Maine clammers are already feeling the consequences of climate change. The Gulf of Maine’s warming spurred invasions from green crabs – vicious clam predators – damaging Maine’s soft-shell clam populations and leading to the proposition of clam farming (“As clam harvesting declines, could farming be the answer?” June 3).

Though clam farming specifically helps conserve clams, it overlooks the true issue: climate change. To truly protect Maine’s soft-shell clams, the jobs of Maine’s 1,700 soft-shell clam harvesters and the fried clam baskets I’ve loved to eat since I was 2, we must recognize this link to climate change and work together to mitigate it.

The Gulf of Maine has warmed at four times the global average rate for the last 30 years, according to Andrew Pershing of the Gulf of Maine Research Institute, creating its now green-crab-friendly temperature. Therefore, focusing solely on clams misses the true issue.

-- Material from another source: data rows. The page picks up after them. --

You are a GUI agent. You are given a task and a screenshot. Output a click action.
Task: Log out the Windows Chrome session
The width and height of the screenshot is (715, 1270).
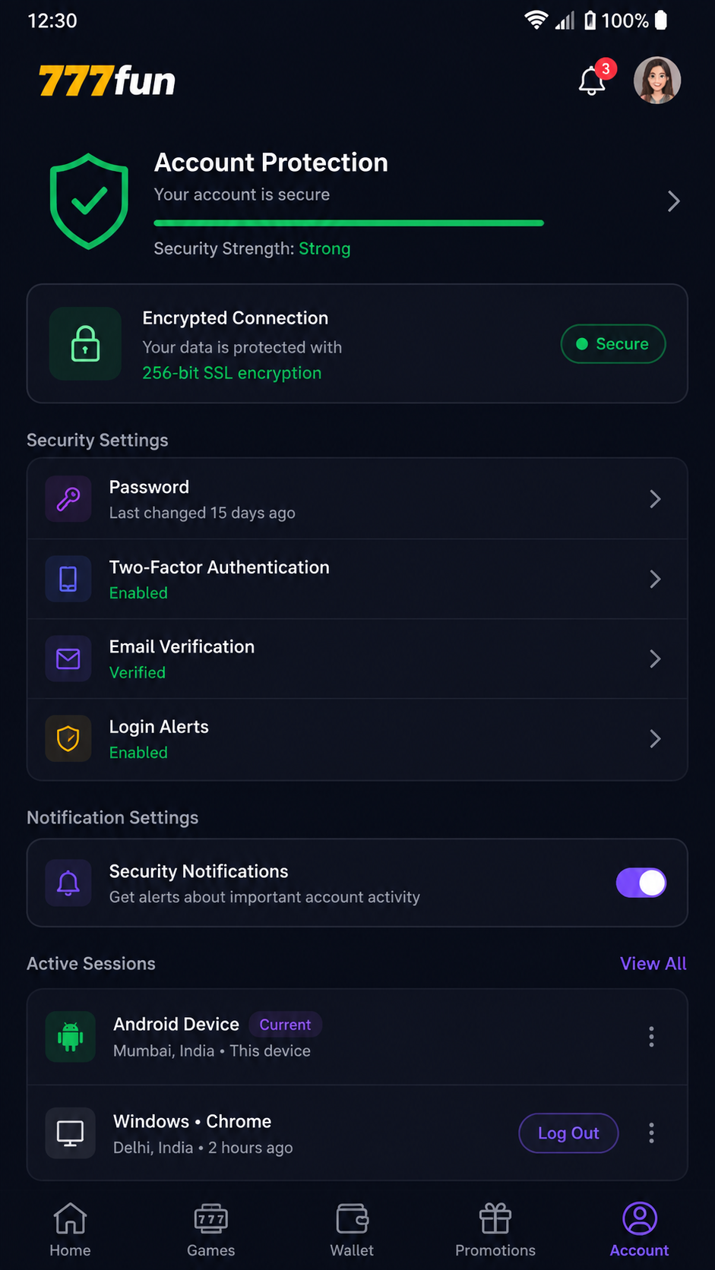pos(568,1133)
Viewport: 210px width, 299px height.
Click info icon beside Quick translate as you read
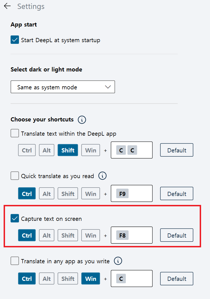pyautogui.click(x=102, y=176)
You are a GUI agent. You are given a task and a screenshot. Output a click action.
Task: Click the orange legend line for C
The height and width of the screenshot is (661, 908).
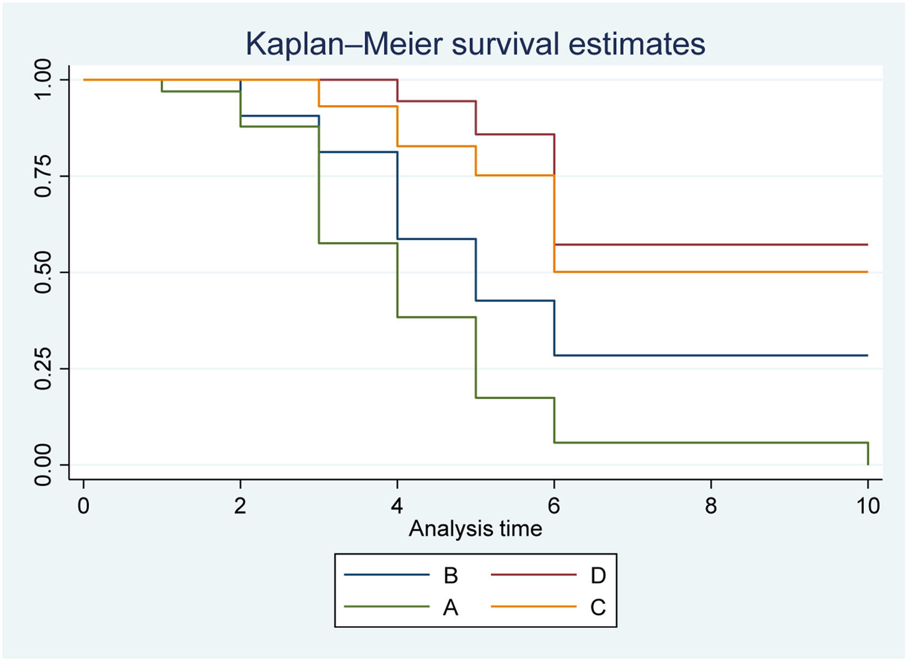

Though farming can work as a conservation strategy (if people make money from cultivating an animal, people will want to keep the animal alive), people are not the ones ravaging soft-shell clam populations – green crabs are. Using farming to create monetary incentives to conserve clams will encourage nets and other clam-protection mechanisms, but it won’t reduce the hungry green crabs that are flocking to Maine and it certainly won’t combat climate change.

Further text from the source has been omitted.